If I truly love someone, then the sexual side of marriage will take care of itself. Loving someone does not mean being physically attracted to them. Love in of itself is an action that someone has to consciously choose to take.
And it can't be done in half-measures; it has to be all or nothing. I've never seriously dated anyone, and I only date for marriage. If I find a lady I think may be the one for me, before I let myself seriously consider marriage, there are some questions I have to ask myself, the main one being would I really love her through sickness and health? If I married her tomorrow, and she was injured the next day, left paralyzed and unable to care for herself, would I be willing to take care of her for the rest of my days? Would I be willing to put in those long hours to take care of her and get no reward for it? Because if I wasn't, then I have no business being her husband. When I can adequately answer those questions, then I will know it is time. This is a perfect picture of Christ's love. As a husband, I have to be able to love her no matter what happens. My love for her and her love for me is based not on what we do, but on what we've chosen. In the same way, Christ did not come and lay His life down for us because of anything we did, but because of who He is and what He chose to do.
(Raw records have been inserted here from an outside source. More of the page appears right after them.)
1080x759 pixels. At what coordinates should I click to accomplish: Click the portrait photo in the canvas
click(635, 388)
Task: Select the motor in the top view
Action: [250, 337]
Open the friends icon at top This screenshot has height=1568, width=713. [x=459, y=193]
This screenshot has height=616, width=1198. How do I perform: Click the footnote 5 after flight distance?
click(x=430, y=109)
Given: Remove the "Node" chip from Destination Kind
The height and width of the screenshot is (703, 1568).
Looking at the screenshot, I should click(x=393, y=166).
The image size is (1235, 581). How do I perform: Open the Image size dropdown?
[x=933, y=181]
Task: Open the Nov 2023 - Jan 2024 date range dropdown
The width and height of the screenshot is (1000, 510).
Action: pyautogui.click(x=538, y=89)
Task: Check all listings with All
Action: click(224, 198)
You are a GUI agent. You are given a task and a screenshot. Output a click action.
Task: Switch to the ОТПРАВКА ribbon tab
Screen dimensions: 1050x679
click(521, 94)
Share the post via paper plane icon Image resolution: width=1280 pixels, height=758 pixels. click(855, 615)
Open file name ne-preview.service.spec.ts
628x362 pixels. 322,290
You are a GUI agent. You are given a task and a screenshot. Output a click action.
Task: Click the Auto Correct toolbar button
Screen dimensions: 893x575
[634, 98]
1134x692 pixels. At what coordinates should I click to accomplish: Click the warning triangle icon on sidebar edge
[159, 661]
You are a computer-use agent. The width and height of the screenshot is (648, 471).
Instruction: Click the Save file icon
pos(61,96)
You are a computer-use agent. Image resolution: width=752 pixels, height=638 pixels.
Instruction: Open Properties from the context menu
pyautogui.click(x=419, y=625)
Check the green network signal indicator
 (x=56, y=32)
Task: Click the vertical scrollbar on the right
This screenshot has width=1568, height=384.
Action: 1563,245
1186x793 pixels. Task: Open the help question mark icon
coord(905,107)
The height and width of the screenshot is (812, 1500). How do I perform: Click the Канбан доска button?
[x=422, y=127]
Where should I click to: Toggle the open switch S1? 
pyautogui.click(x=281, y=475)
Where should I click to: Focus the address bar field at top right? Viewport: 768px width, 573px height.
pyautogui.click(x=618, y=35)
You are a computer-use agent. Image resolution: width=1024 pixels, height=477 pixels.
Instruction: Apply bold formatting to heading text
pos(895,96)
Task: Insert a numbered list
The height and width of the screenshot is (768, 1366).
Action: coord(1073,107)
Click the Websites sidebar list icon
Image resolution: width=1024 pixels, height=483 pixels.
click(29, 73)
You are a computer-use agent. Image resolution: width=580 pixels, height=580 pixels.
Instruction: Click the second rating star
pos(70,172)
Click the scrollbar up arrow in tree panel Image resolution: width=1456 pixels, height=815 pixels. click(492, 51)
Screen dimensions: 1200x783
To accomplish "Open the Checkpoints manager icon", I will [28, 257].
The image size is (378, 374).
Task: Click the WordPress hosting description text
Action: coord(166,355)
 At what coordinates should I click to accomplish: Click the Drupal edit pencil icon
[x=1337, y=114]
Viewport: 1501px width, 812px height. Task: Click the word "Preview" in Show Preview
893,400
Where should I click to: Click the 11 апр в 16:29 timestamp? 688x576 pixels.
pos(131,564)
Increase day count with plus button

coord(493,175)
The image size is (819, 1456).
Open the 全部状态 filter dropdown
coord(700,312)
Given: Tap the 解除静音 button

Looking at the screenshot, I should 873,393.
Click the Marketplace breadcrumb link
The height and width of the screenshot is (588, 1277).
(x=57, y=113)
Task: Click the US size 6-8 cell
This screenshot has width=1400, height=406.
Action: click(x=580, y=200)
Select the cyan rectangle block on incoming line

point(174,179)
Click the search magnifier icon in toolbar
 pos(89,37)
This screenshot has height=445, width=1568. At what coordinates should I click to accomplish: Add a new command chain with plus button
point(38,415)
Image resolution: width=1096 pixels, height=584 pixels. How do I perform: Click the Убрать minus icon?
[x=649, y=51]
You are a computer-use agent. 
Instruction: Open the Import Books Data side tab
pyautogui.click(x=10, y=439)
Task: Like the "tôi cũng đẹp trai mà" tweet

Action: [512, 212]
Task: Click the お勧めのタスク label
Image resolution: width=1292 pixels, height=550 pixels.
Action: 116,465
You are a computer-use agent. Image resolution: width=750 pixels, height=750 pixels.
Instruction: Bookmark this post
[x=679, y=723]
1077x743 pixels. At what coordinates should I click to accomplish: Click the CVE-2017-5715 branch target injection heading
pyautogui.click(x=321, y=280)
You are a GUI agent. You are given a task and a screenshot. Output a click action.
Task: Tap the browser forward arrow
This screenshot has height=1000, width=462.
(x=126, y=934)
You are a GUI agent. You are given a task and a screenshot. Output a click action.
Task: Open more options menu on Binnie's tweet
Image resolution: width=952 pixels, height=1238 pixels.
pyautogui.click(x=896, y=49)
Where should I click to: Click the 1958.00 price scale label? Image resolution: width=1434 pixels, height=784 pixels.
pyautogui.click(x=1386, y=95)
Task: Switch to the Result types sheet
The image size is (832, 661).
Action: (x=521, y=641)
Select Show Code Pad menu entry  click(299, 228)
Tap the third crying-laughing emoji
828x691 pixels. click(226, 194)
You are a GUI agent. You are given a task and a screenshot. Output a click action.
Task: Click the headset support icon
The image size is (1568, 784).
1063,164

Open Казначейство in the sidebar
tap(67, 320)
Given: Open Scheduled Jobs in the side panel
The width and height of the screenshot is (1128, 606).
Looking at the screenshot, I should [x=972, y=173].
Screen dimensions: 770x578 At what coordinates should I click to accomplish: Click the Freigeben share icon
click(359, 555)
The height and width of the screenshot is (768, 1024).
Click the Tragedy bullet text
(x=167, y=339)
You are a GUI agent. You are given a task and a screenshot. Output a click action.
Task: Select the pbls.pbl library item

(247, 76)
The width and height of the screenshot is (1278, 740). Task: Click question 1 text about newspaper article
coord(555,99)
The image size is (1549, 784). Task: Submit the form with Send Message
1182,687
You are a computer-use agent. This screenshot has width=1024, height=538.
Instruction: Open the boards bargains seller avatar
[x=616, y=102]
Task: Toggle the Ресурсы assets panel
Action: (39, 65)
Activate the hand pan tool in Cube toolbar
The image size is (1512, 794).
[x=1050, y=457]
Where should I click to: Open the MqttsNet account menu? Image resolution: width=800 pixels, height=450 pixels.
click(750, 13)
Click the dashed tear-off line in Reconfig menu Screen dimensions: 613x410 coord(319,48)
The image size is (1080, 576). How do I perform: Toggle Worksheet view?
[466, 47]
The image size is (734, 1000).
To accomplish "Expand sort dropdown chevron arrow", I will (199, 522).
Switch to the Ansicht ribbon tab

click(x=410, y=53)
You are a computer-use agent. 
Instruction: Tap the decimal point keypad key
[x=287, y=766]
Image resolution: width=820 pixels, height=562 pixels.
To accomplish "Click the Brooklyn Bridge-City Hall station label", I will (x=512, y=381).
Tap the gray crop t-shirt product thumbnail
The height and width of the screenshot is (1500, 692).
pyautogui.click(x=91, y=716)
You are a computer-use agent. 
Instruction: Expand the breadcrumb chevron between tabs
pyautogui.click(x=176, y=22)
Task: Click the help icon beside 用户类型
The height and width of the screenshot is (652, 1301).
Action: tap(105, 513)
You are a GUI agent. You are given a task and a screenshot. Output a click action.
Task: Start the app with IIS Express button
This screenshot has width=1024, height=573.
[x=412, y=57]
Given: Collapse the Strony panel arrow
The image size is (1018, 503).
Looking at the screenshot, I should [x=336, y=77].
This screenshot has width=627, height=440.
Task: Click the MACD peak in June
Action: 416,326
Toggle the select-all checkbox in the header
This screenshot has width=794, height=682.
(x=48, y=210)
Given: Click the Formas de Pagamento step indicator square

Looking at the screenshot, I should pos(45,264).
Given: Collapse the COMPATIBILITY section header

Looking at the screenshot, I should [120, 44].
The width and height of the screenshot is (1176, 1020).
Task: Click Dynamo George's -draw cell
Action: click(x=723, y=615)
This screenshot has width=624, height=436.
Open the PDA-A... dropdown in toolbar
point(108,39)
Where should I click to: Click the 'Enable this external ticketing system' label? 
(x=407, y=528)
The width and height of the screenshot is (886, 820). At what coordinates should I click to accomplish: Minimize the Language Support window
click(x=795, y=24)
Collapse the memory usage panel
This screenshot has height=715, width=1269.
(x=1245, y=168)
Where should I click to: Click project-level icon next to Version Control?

How can a person who sleeps with the closest thing he finds ever be sure that he feels that way about a woman? All he does is indulge his fleshly desires and pays no attention to what's truly important.
It's not that I think sex isn't important in the marriage; I consider it essential. But if I truly have the mindset I described, and I truly care for her that way, I have a suspicion that the physical side will be...well taken care of.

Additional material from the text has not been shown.